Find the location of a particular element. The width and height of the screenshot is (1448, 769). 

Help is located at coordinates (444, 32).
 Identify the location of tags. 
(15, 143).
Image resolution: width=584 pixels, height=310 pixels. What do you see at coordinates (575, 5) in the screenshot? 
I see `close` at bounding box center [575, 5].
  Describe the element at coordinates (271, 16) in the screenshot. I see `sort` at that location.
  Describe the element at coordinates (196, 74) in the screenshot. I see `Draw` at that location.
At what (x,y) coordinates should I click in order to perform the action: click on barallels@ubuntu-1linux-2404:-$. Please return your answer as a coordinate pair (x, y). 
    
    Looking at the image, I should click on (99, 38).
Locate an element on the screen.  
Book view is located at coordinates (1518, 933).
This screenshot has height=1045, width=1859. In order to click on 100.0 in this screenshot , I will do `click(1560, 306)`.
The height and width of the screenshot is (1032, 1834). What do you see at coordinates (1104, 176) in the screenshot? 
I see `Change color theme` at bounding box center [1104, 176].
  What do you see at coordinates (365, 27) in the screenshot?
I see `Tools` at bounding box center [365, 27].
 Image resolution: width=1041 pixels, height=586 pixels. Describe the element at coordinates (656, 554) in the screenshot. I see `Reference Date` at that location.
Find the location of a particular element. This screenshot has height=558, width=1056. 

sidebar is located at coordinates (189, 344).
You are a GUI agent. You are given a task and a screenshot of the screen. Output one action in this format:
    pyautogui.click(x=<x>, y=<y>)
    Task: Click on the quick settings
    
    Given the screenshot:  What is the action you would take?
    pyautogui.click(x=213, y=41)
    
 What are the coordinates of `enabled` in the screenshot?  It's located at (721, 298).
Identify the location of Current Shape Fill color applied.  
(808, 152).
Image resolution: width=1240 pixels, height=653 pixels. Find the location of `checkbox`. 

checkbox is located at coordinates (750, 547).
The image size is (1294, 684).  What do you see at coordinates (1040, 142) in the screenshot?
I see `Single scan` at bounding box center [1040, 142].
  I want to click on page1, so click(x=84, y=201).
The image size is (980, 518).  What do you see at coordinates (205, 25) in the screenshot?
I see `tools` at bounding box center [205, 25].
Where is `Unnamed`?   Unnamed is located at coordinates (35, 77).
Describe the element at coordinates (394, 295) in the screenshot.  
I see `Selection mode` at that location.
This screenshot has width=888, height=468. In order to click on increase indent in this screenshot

> **TASK DIRECTIONS**
Please edit the listing from its first line through the line containing "This screenshot has height=1045, width=1859.", inclusive, replacing "particular element" with "specific element". Return only those lines, with everything else left unchanged.

> **RESPONSE TO THIS EXERCISE**
Find the location of a specific element. The width and height of the screenshot is (1448, 769). 

Help is located at coordinates (444, 32).
 Identify the location of tags. 
(15, 143).
Image resolution: width=584 pixels, height=310 pixels. What do you see at coordinates (575, 5) in the screenshot? 
I see `close` at bounding box center [575, 5].
  Describe the element at coordinates (271, 16) in the screenshot. I see `sort` at that location.
  Describe the element at coordinates (196, 74) in the screenshot. I see `Draw` at that location.
At what (x,y) coordinates should I click in order to perform the action: click on barallels@ubuntu-1linux-2404:-$. Please return your answer as a coordinate pair (x, y). 
    
    Looking at the image, I should click on (99, 38).
Locate an element on the screen.  
Book view is located at coordinates (1518, 933).
This screenshot has height=1045, width=1859. In order to click on 100.0 in this screenshot , I will do `click(1560, 306)`.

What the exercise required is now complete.